Where in the Bible is there justification to condemn those who used their rights as citizens to try to hold back the attacks of the world on those very rights? On what basis are they to be accused of any motivation beyond that? Only God knows the motivations of the heart.
While he was still expositing on 1 Peter 2, he spoke of the fact that the world will complain and condemn us when we stand for what it right. How is it, then that he takes their complaints of the past as if they were legitimate? This speaker hasn't lived 40 years yet, but has grown up hearing the complaints of the world as they falsely accuse the Christians of being on the offensive in the so-called "culture wars" (an accusation not based on facts nor historical record). He has taken their side, casting "the Christian Coalition," by name and others by implication, as the villains in today's sermon.
We are now where we would have been in the 1980s if Christian citizens in many organizations and occupations hadn't decided that they needed to follow the example of the apostle Paul, to make use of their citizenship rights. They were good stewards of the opportunities built into the system for citizen activism, and involvement in a nation where the government was meant to be "of the people, by the people and for the people."
They were part of the salt which held back the rot. They were a light in the dark world of politics and among the fruits of their efforts were people getting saved who never understood before that the gospel was not about being 'good enough.' I'll take that as proof enough of God's blessing on what they did then.
Since then the professional political class has changed the system so that citizens have no real say. They shut down dissent, they ignore the voices of the people and tell us that we have no more right to resist.
What we have now is what we would have had decades sooner if those Christians had decided to let the world roll on unopposed. I absolutely disagree with this preacher's condemnation of, "the last 40 or 50 years." However, if he had saved his comments for this election season, and not presumed to know what it is in their hearts, he could have been correct.

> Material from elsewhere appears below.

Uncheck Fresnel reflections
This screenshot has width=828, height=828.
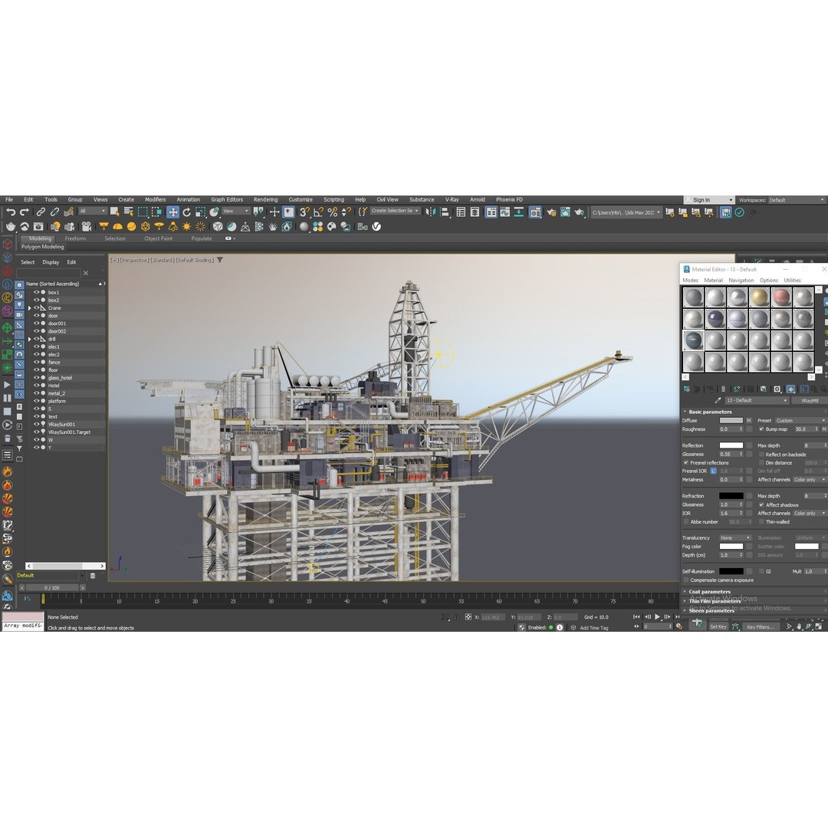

Many of the movers and shakers among those who once stood up to the world-system appear now to be selling out their principles in order to keep their power and to win at all cost. They promote a candidate which any other time in the past they would have found completely objectionable and unsupportable. Earlier this year, when there was a better choice, they refused to stand with that better candidate because they believed the lie that, "he cannot win," despite his better poll results again the presumed DNC nominee.
Their actions are the same as this misguided young preacher. Both sides err in giving deference and sympathy to a world-system which takes offense at those who stand up with honor and who uphold the name of Jesus Christ.